It’s remarkable how a busy schedule can keep the demons at bay. For Steve, the best line of defense against a lifelong struggle with bipolar disorder was his demanding job. As an executive at a large aerospace engineering firm, Steve found a sense of meaning and accomplishment in his work.

When he retired, Steve lost that purpose and the day-to-day structure that had helped him control his volatile mood swings. Soon after, his father died, and as he tried to grieve, his family fought bitterly over the estate.

His days felt endless, stretching before him each morning without promise or purpose. He walled himself off from friends and family as he sank into a deep depression.
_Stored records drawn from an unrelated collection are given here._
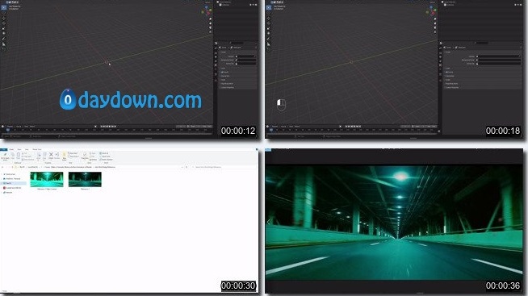Toggle camera view icon in the 00:00:12 viewport

(x=211, y=27)
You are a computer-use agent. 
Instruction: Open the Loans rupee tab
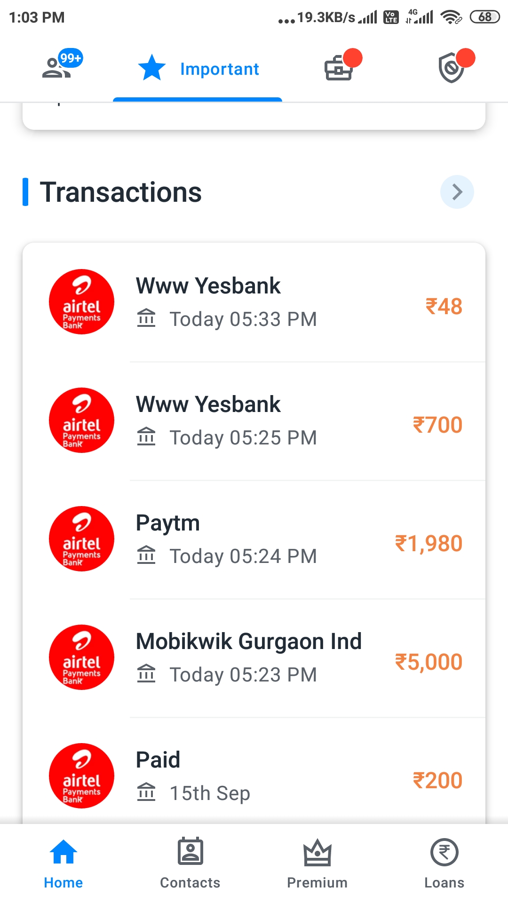coord(444,863)
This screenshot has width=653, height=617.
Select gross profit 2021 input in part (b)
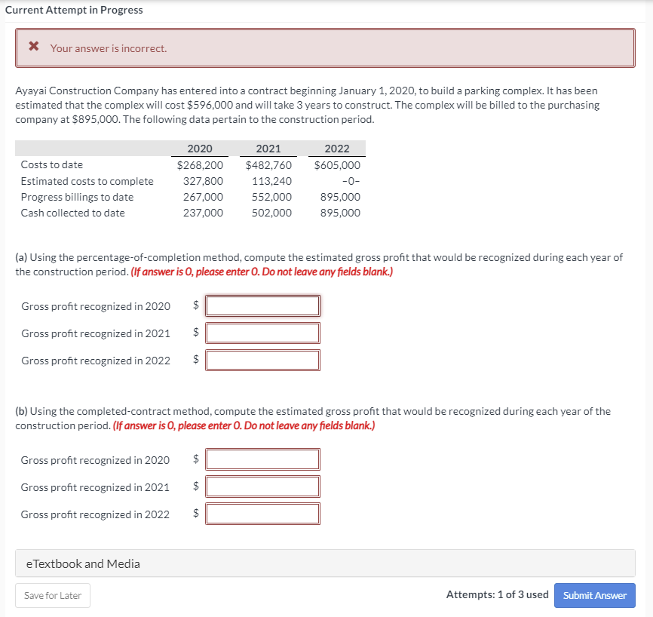click(x=262, y=487)
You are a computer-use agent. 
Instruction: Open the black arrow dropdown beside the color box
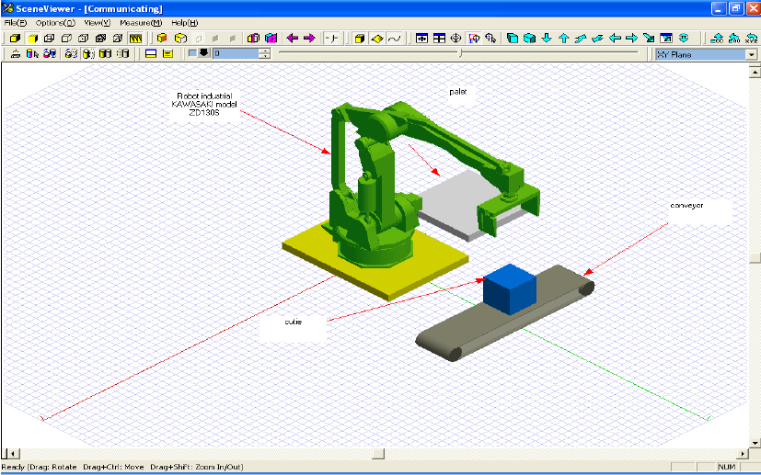203,53
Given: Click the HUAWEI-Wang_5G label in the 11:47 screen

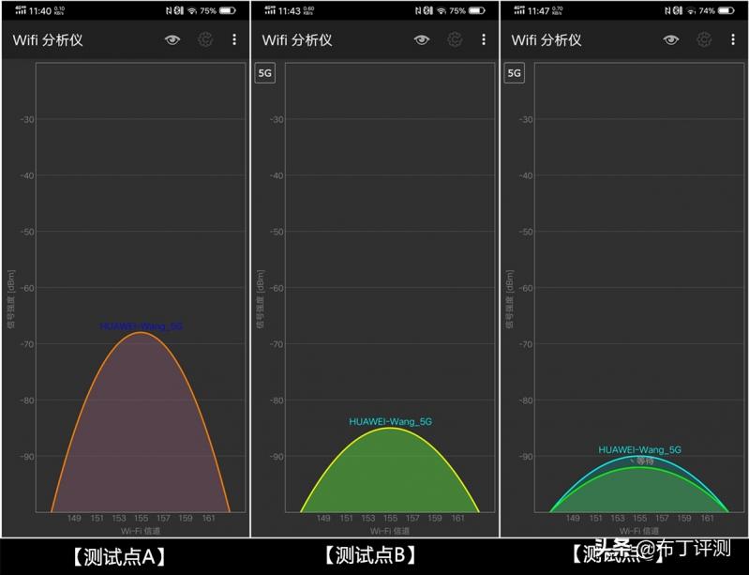Looking at the screenshot, I should click(639, 449).
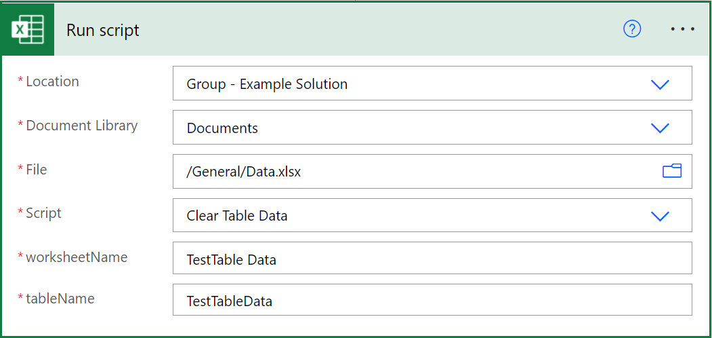Image resolution: width=712 pixels, height=338 pixels.
Task: Click the 'Run script' action title
Action: tap(103, 30)
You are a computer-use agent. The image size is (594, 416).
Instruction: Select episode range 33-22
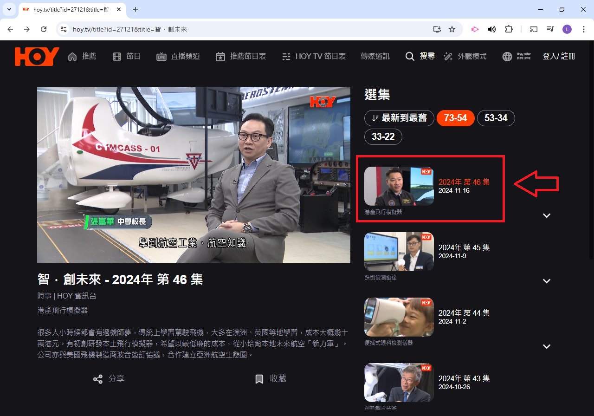pos(383,137)
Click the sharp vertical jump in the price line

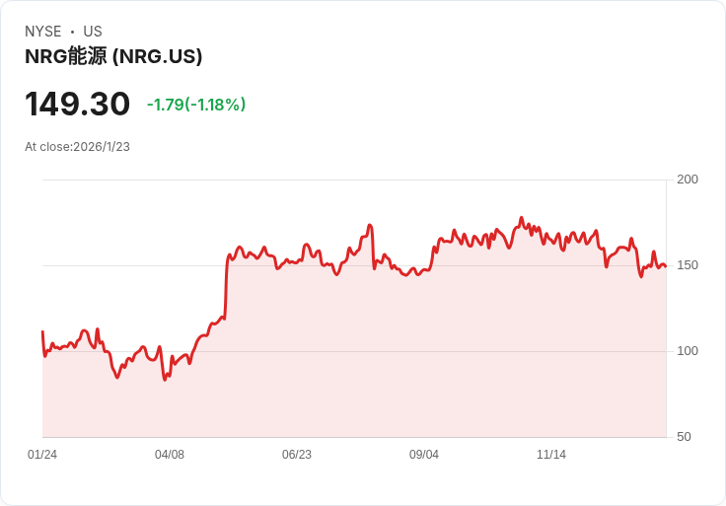(227, 287)
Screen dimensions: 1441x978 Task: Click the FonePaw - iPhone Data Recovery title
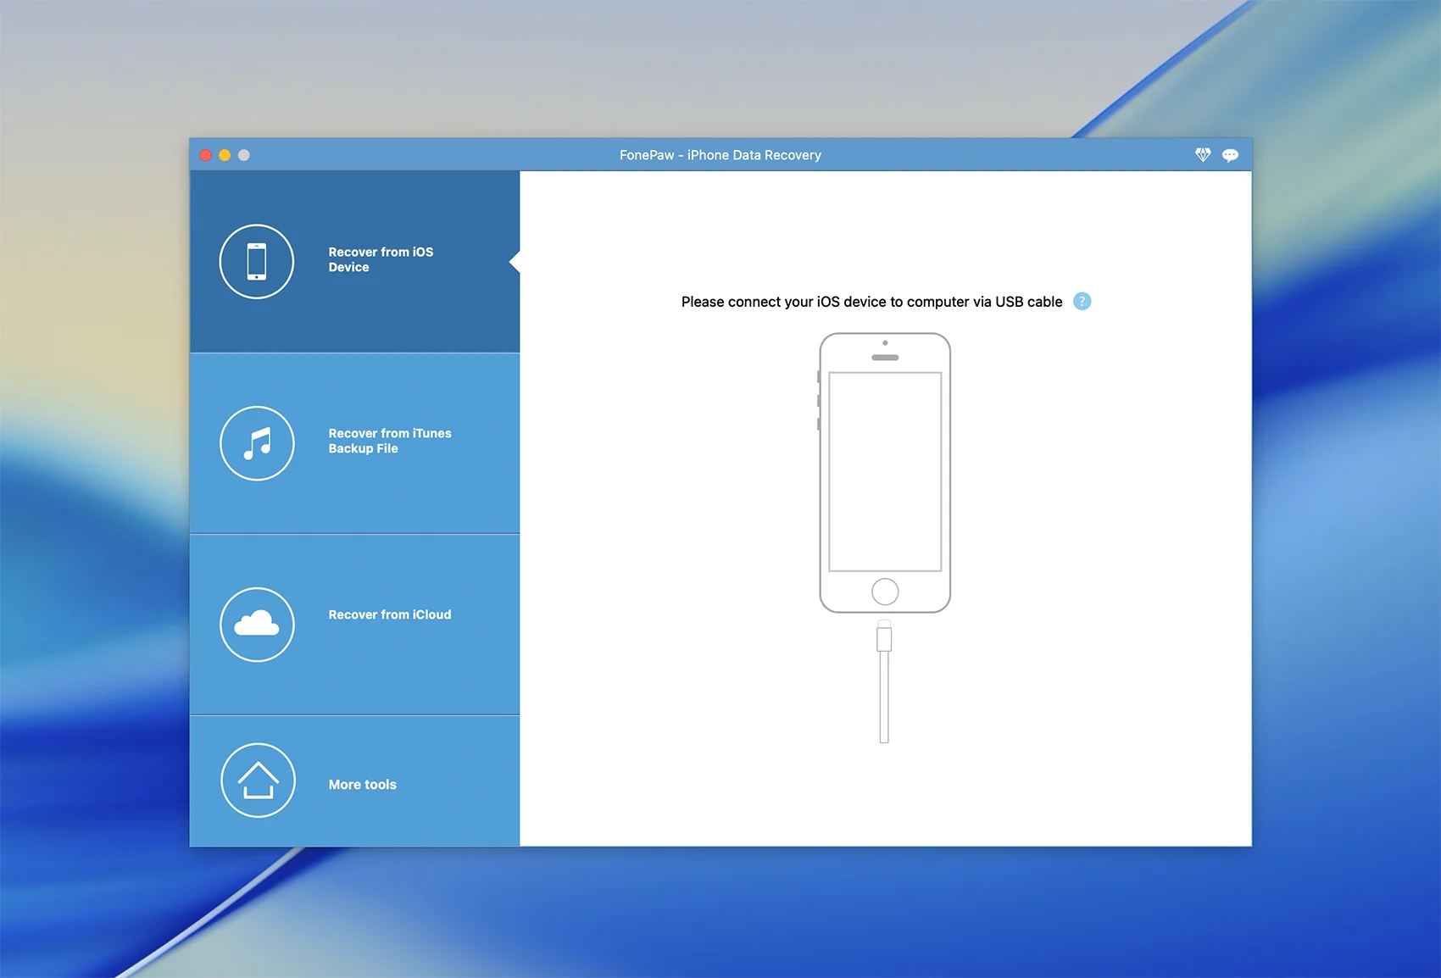point(720,155)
At his wife’s urging, he talked to a family doctor, but an improper prescription only made Steve’s depression heavier.

“I felt I was taking on all the world’s problems as my own,” he recalls. “I saw no way out.”

When Steve’s dark thoughts turned suicidal, his wife brought him to the David Lawrence Center’s Crisis Stabilization Unit. A team of expert physicians and psychiatrists helped bring Steve back from the brink. With corrections to his medications and compassionate counseling, the fog that had engulfed him for months began to lift and he realized all that he had to live for.

Steve’s stay at the David Lawrence Centers was a turning point, and he has continued to attend outpatient therapy as he rebuilds his life and his relationships. Today, Steve is planning to start his own business, and the days that once stretched empty before him now are full of possibility and hope.